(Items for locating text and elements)
·····
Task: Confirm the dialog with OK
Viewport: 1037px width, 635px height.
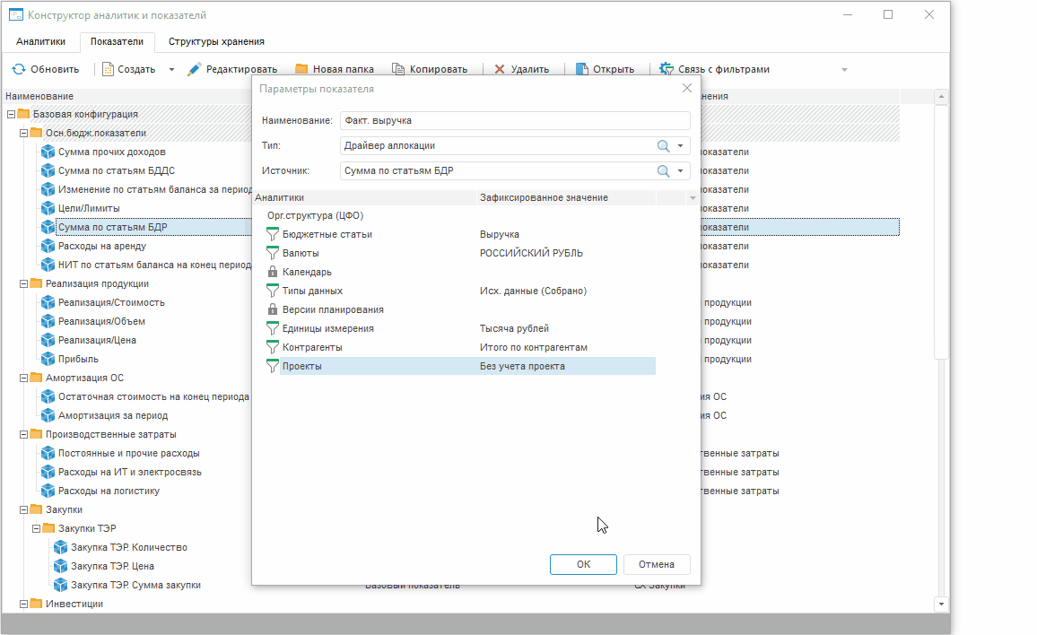Action: [583, 564]
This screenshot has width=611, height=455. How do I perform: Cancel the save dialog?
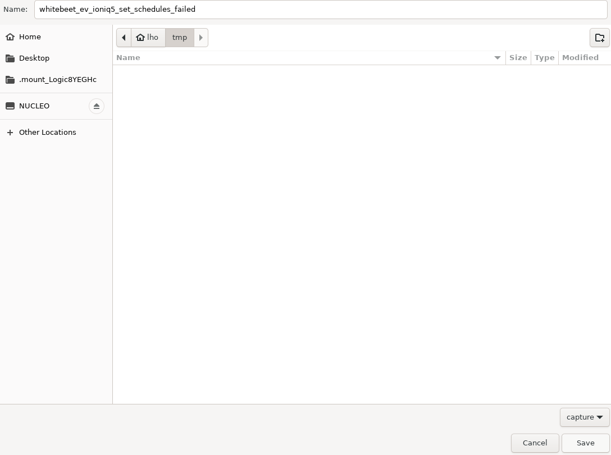tap(535, 443)
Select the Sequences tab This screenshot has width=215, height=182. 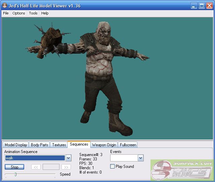pos(79,144)
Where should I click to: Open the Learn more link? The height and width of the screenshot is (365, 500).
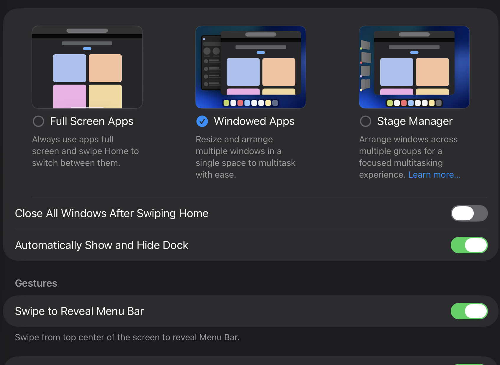(434, 175)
·····
**Directions for this task**. Please recast the items from the line containing "Where should I" through the end of the items, inclusive, as a two-column CSV with the columns item_text and answer. Put each item's text and its answer in one quoted field each, turn line breaks into spaces, and leave the pictures out.

**Answer**.
item_text,answer
"Where should I click to: Open the Learn more link? The height and width of the screenshot is (365, 500).","(434, 175)"